The platform recommended for this mission is a Phantom 4 Pro. The Phantom 4 Pro has a wide variety of sensors available for use and can be equipped with various night vision/thermal sensors. The Phantom 4 Pro can fly for 30 minutes depending on payload. Its main camera shoots video in 4K at 60 frames per second. The camera can also take still photos with its 20-megapixel camera. Night time surveillance being the main use for this platform its camera would be useless but gives it versatility if needed to be used for daytime use. 

 The main use of this platform comes from its sensor, a FLIR VuePro. The FLIR VuePro is a thermal camera and data recorder. The VuePro’s spectral band is 7.5 - 13.5 µm with a zoomable function for closer views. Live feed video to main device lets user see real time footage.  Easy to use phone app lets users select which color option they want to see their imaging in. Camera frame rate at 30 Hz for NTSC and 25 Hz for PAL. Sensor resolution is 640x512 giving the viewer a crisp thermal image. Putting together the sensor and airframe would give users a great platform to have an eye in the sky against potential criminals.  

Night operations present a challenge for UAV operators, as they are unable to see any visual from the aircraft in flight. Equipping a thermal camera to the aircraft allows the operator to track heat signatures and gather a better understanding for the environment around them. By using a UAV, the police forces can cover an increased range, tagging specific vandal’s locations so that other officers may mobilize to the site and make the necessary arrests. The platform mentioned above is perfect for the operation. Its ability to maneuver easily and stay in the air for extended periods of time allow the police forces to work in high pressure areas with confidence.  

Beyond visual line of site unmanned flight is becoming more accepted by the FAA. Although an exemption is required to fly past line of sight, the practice is very helpful for efficiently capturing data in certain fields. One of these fields is the rail industry, where thousands of miles require inspections. Historically there are different train cars strapped with cameras and sensors that ride along the tracks. However, with increased UAV technologies, overhead flights for rail inspection increases safety by getting people off the tracks. 

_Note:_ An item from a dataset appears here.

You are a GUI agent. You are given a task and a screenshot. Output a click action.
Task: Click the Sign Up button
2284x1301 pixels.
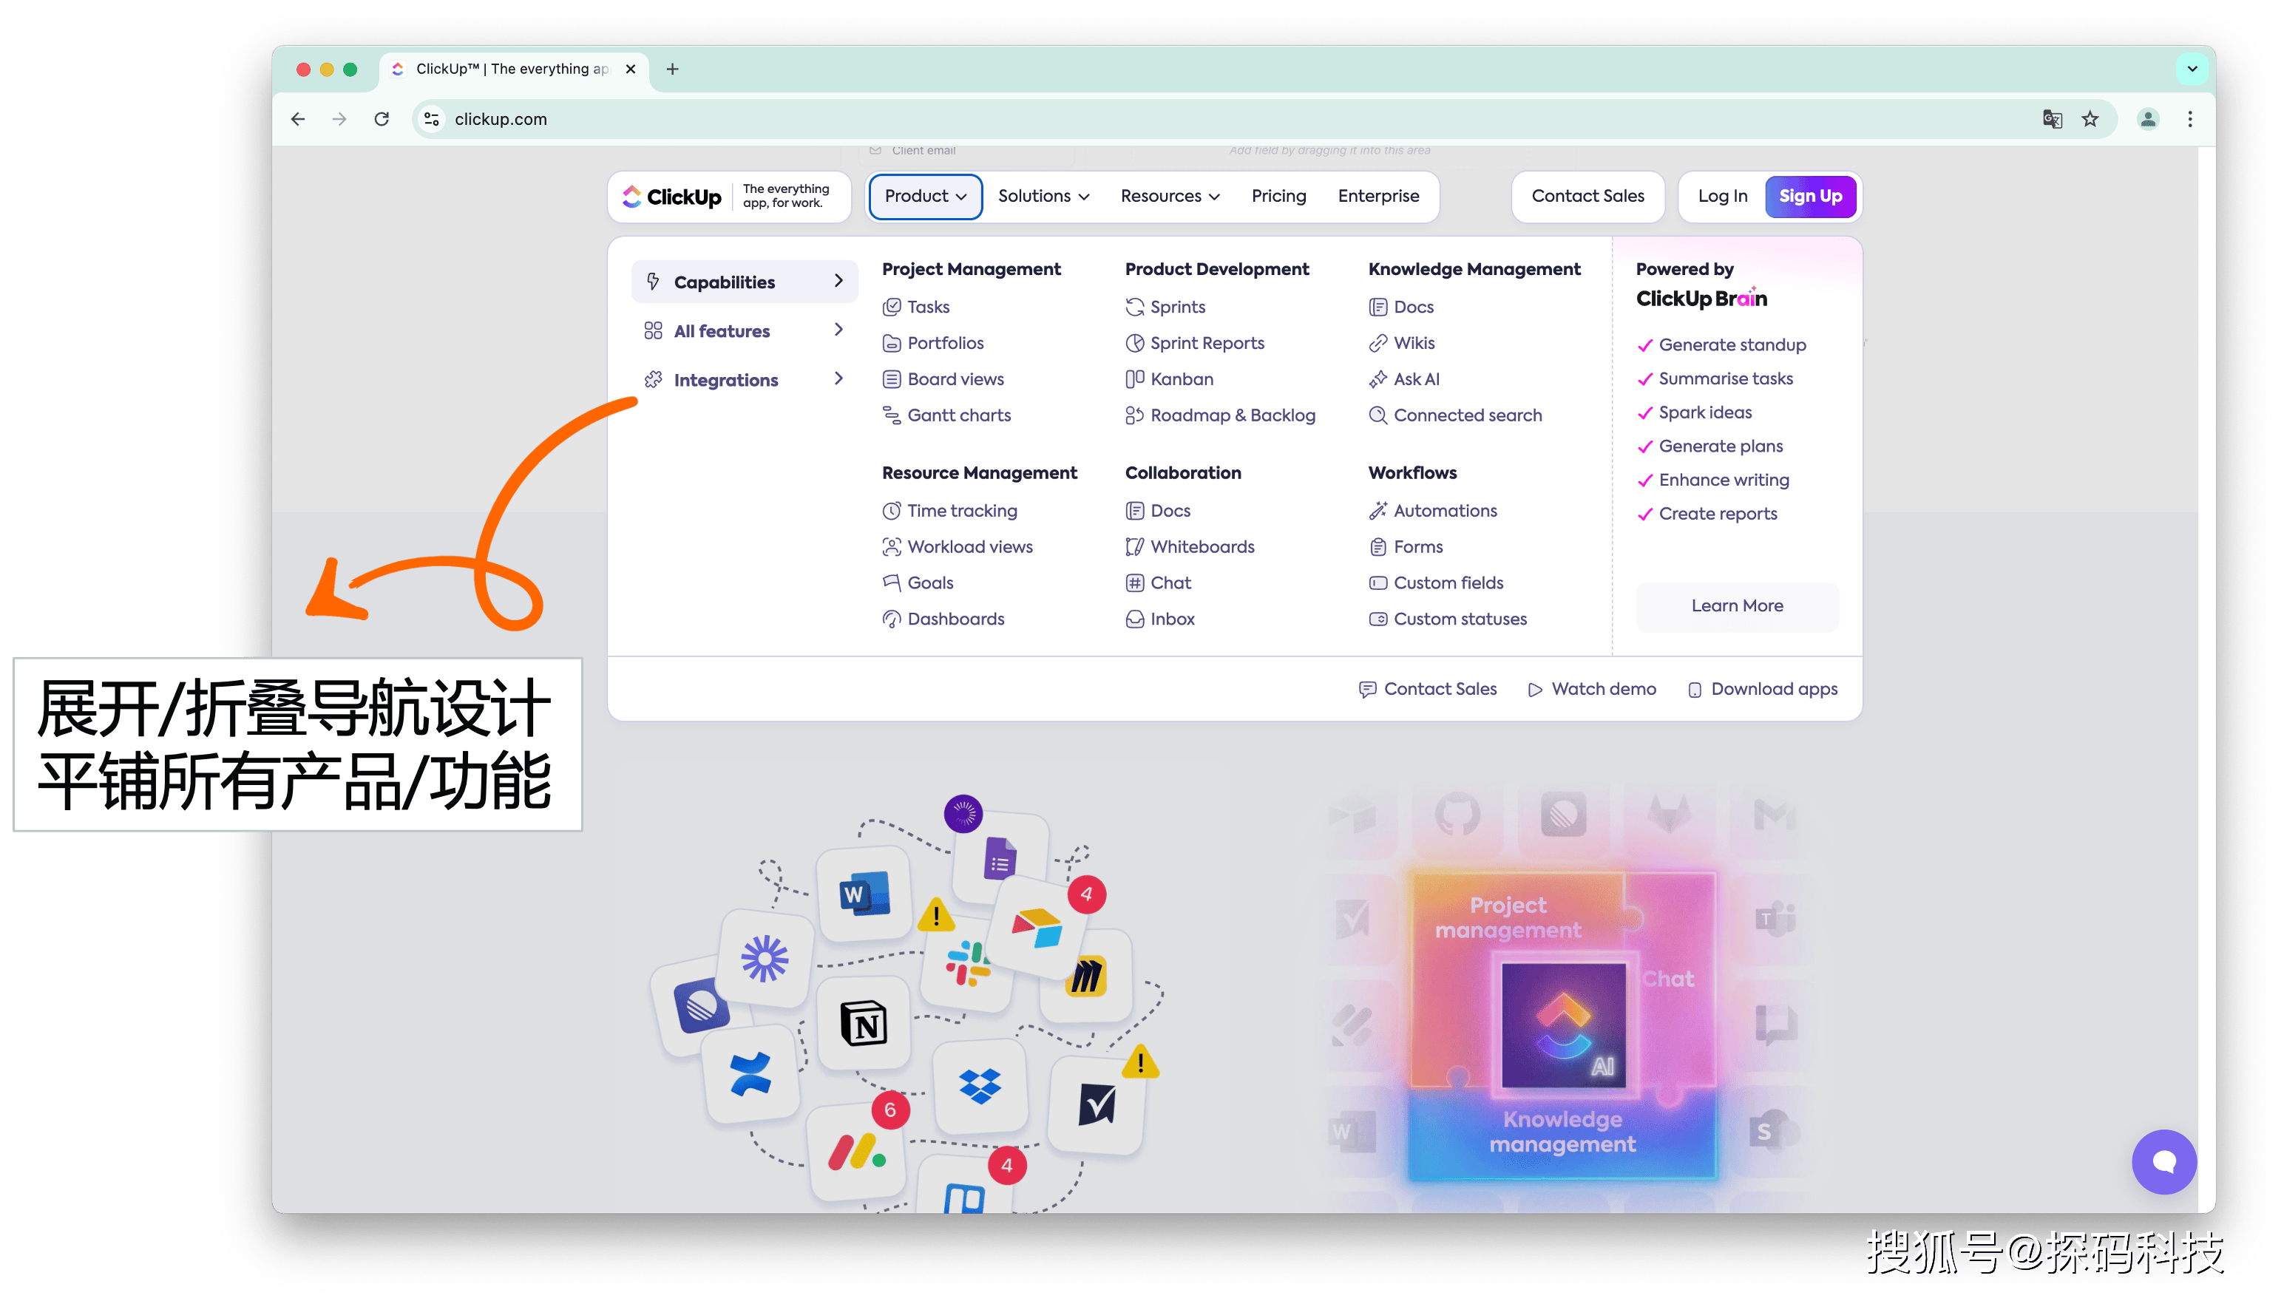point(1810,196)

Since this application demands a lot, the package isn't cheap. Roughly estimating 150,000 dollars the Latitude Aerosonde HQ offers a great deal of reliability. The Aerosonde is a VTOL UAS that can take off like a helicopter, fly like an airplane, then land like a helicopter. This is can be particularly useful for places where runway space is very limited. This is also useful because it eliminates the need for large systems to launch or recover the aircraft. Powered by a powerful, reliable Piccolo flight controller, the Aerosonde can fly for up to 14 hours. With this long duration, the Aerosonde has a range of 75 nautical miles. Giving users a long duration to capture data or perform missions. The Aerosonde can also carry up to 20 pounds also giving users the ability to use a wide range of sensors.  

The camera chosen for this platform and mission is a TASE 400. This camera is a day and night camera. The camera is stabilized on 2 axis and is integrated with GPS. If users need to have data processed as soon as possible this camera also has onboard video processing. The TASE 400 is also environmentally sealed so that flying in rain or misty conditions won’t affect the camera. Weighing only 8 pounds it is well below the payload limit for the Aerosonde. 360-degree motion and live feed will give the operator live feed of anything that is around the Aerosonde While prices for these are not advertised, consumers can expect to pay a hefty amount. 

Getting cars off the tracks also increases rail efficiency. Just like in the bridge inspections, by getting cars off the track they locomotives can continue typical operations without slowing down or rerouting. Using a fixed wing aircraft is necessary because of its long flight capability. Also, the aircraft must have vertical takeoff and landing (VTOL) capabilities because of the tight spaces along some parts of the rail lines where other launch and recovery tactics are not plausible.